6. What employers should do before September 2026
- Audit your levy now. Identify funds expiring under both the old 24-month and new 12-month rules (the system uses first-in-first-out).
- Check your exposure to the 16 defunded standards. If you run Team Leader, Operations Manager, Coaching Professional or Chartered Manager, plan the switch before the December enrolment cut-off.
- Use units for urgent gaps. Short AI leadership units can address adoption fast while you reserve levy for deeper apprenticeships.
- Benchmark providers on outcomes, not price. Ask for distinction and pass rates by standard, and confirm Skills England approval.
Methodology & sources
This report synthesises current UK apprenticeship policy with TESS Group's own delivery data. Policy and funding facts follow official GOV.UK guidance on the Growth & Skills Levy and the AI Opportunities Action Plan. Outcome figures (72% distinction, 98% pass) are TESS Group's own, independently verified by its EPA partners and refreshed quarterly. National comparison figures are presented as TESS Group's stated benchmark. Where a figure is TESS's own rather than a national statistic, it is attributed in the text.
Frequently asked questions.
How many AI apprenticeship standards are funded in the UK in 2026?
AI-specific and AI-adjacent delivery in 2026 runs through a small set of digital and data standards (such as the Level 4 AI & Automation Practitioner, ST1512) plus the new Level 5 AI Leadership apprenticeship units introduced under the Growth & Skills Levy. The wider apprenticeship system funds hundreds of standards, but dedicated AI provision is still an emerging, fast-growing category.
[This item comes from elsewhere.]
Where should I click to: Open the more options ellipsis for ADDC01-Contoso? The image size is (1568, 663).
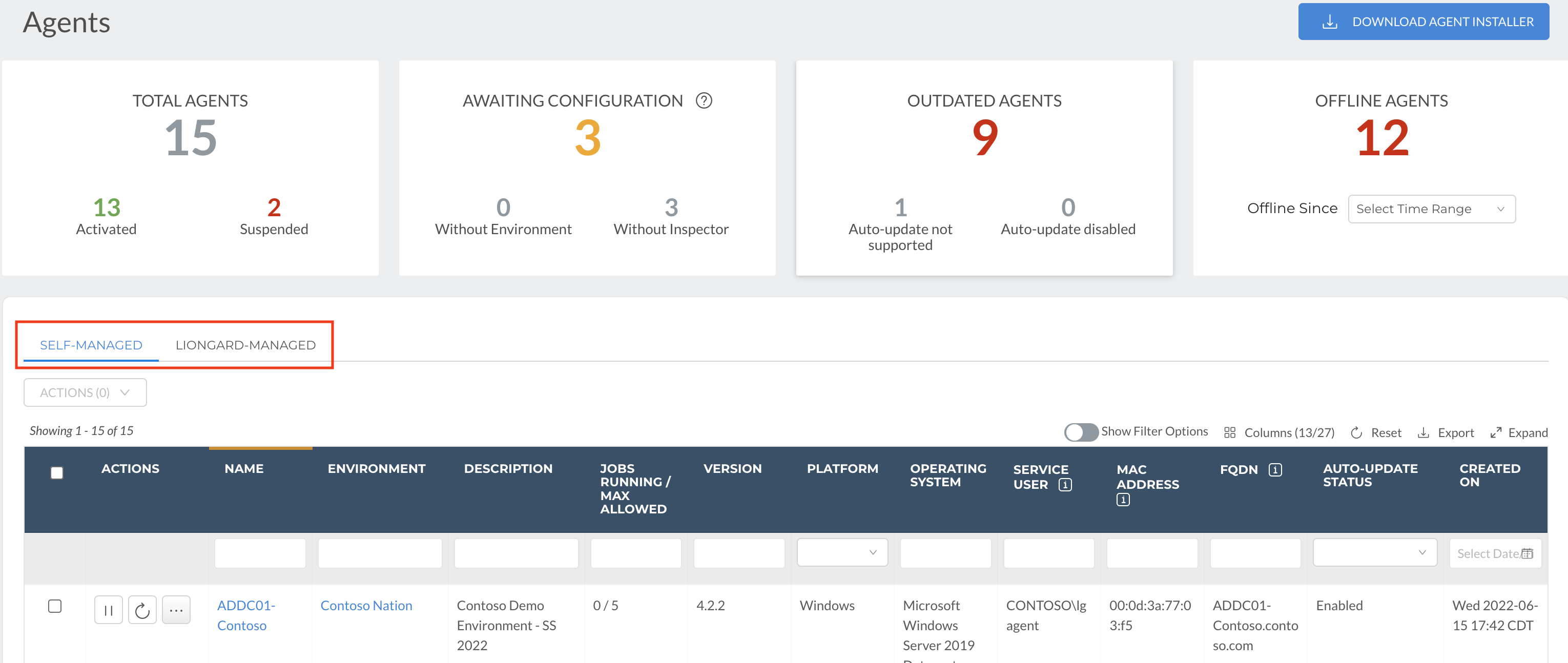[x=176, y=610]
What changed for apprenticeship funding in 2026?
From April 2026 the Apprenticeship Levy became the Growth & Skills Levy. New levy funds now expire after 12 months instead of 24, the 10% government top-up ends in August 2026, co-investment rises to 25% for levy-payers who exhaust their pot, 16 standards are defunded from September 2026, and short apprenticeship units (30 to 140 hours) became eligible for up to 50% of the levy. SME incentives for under-25s were also strengthened.
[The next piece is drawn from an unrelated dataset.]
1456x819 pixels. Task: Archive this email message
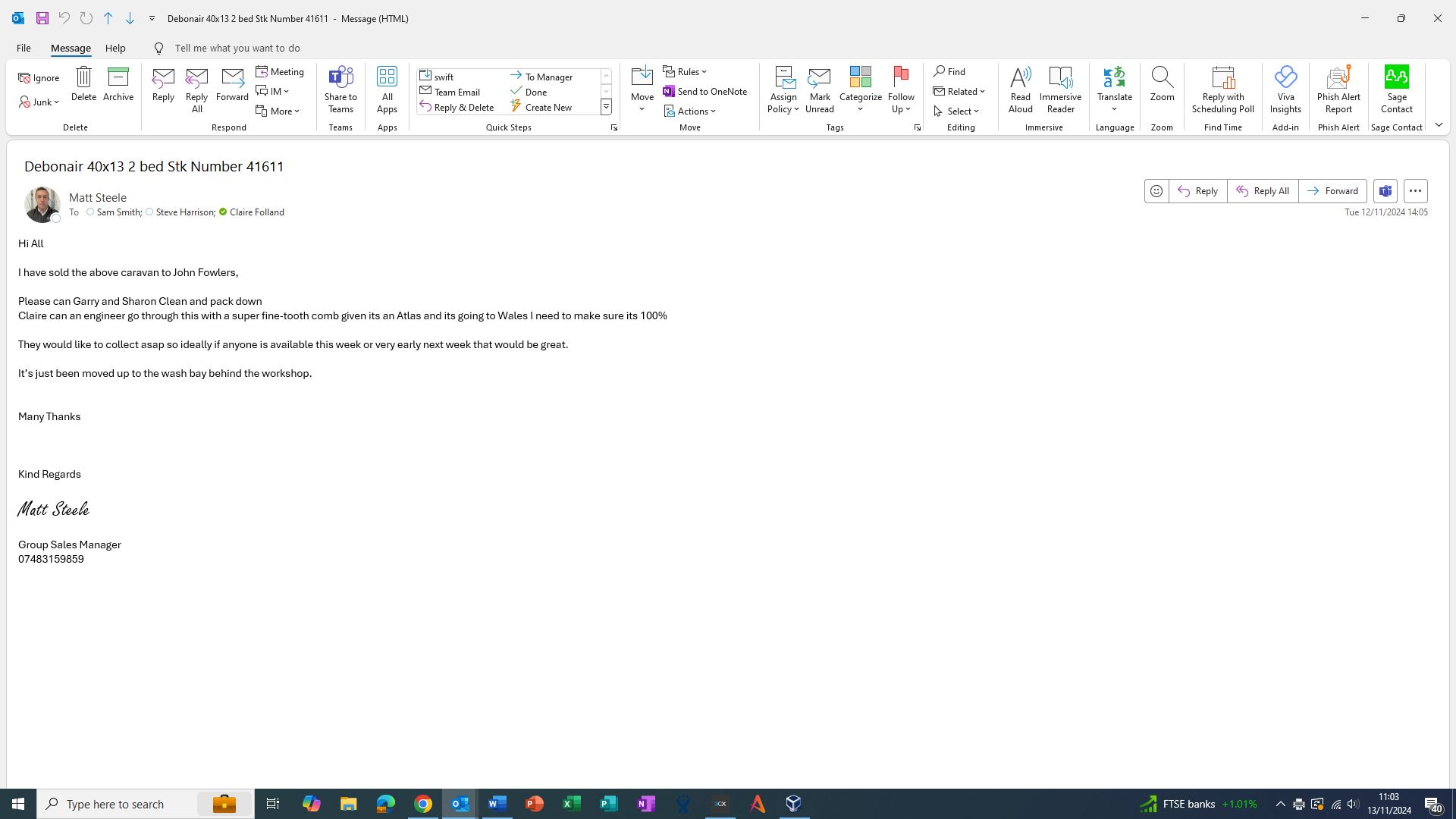tap(118, 84)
What is a good distinction rate at End-Point Assessment?
Distinction rates vary widely by provider and standard. As a benchmark, TESS Group reports a 72% distinction rate at End-Point Assessment against a national average of around a third (33%), with a 98% overall pass rate, independently verified by its EPA partners and refreshed quarterly.
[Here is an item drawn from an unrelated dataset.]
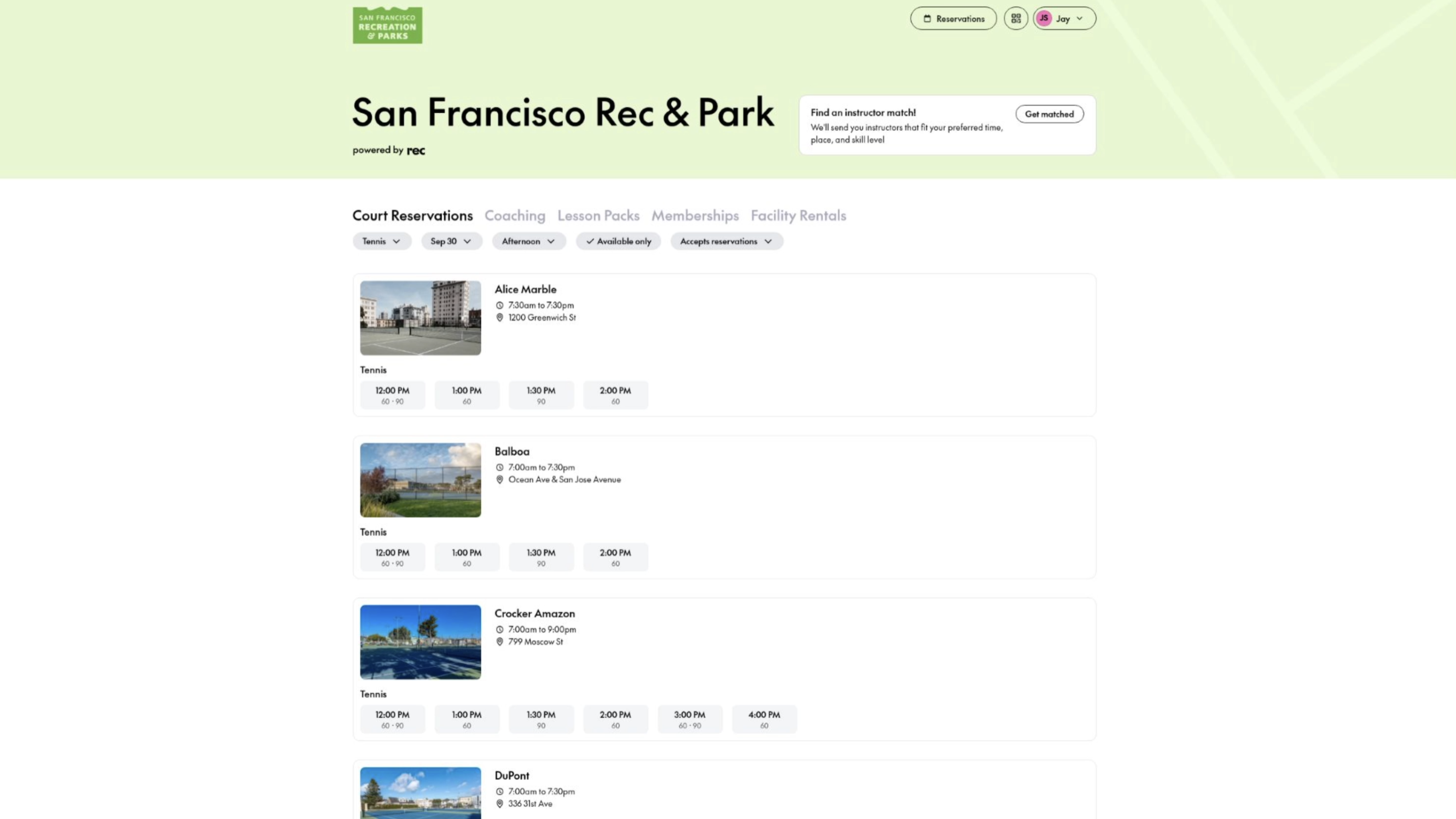Expand the Tennis sport dropdown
Which leadership apprenticeships are being defunded in 2026?
From 1 September 2026, defunded standards include Team Leader (L3), Operations Manager (L5), Coaching Professional (L5) and Chartered Manager (L6), among 16 in total. Existing apprentices are funded to completion, and providers can enrol new starts until 17 December 2026. Employers are moving to alternative routes such as AI-embedded leadership apprenticeships that retain a CMI qualification.